Les ventes de fromages se sont effondrées (de 31 % en avril et de 8 % en mai). De nombreux fromages sont vendus en RHI, notamment utilisés dans la poutine, plat typique du Canada, essentiellement consommé à l’extérieur. Les ventes de crème ont également reculé (de 21 % en avril et de 7 % en mai). Les chaînes de restauration utilisent beaucoup de crème dans les cafés. À l’inverse, les ventes de beurre ont augmenté (de 31% en avril), les gens ayant davantage cuisiné en avril.

Des mesures pour réduire la production

Face à cette situation exceptionnelle, le Canada a mis en place des mesures pour réduire la production.

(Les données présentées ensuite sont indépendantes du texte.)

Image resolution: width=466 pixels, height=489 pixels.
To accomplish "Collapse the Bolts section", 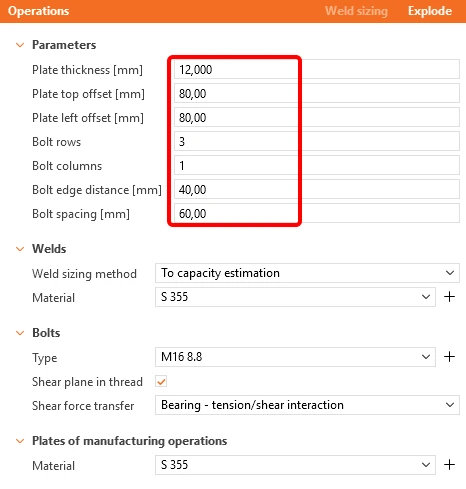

« Ils ont limité l’usage des tolérances : il existe un quota journalier pour la production laitière, on tolère une sous ou une surproduction parce que les vaches ne sont pas des robinets parfaits. Habituellement, le quota non produit peut être accumulé pour être utilisé lors d’une hausse de production. Pendant cette période de crise, le Gouvernement a donc limité ces tolérances. Le surplus de production n’a pas été payé et il y avait même des pénalités. »

Deuxième mesure : la coupure de quota de 2 % au 1er mai. Les producteurs ont été accompagnés pour réduire l’impact financier à la ferme.

Ces deux mesures ont permis d’ajuster rapidement l’offre. Les prévisions avancent une baisse de 4,5 % de la production laitière au Québec entre mars et mai. 14 millions de litres de lait (4,9 % de la production totale du mois d’avril) ont tout de même dû être jetés. Les producteurs ont aussi donné 4,3 millions de litres.

Le prix du lait à la ferme a connu une baisse au Québec en avril (de 9,5%). Il a, depuis, remonté. Plusieurs facteurs expliquent cette diminution :
  • le changement dans la structure des ventes (diminution des fromages et des crèmes et augmentation du beurre et des poudres, des produits à plus faible valeur ajoutée) ;
  • les surcoûts liés au stockage des surplus de production ;
  • les pertes de revenus provenant des volumes moindres partagées collectivement entre les producteurs ;
  • la chute des prix mondiaux de la protéine.

« Nous sommes entrés dans la troisième phase. L’économie redémarre, mais la filière est toujours en mode d’adaptation avec de fortes incertitudes : sur un possible reconfinement en cas de deuxième vague et sur la réouverture de la restauration. Les spécialistes s’accordent sur un potentiel de porte récession à court et moyen termes,et sur une diminution du pouvoir d’achat des consommateurs se tournant vers des produits à plus faible valeur ajoutée. Et l’entrée en vigueur de l’Accord Canada-États-Unis-Mexique en juillet 2020 va affecter le potentiel de croissance de la production laitière domestique », analyse Annie Royer.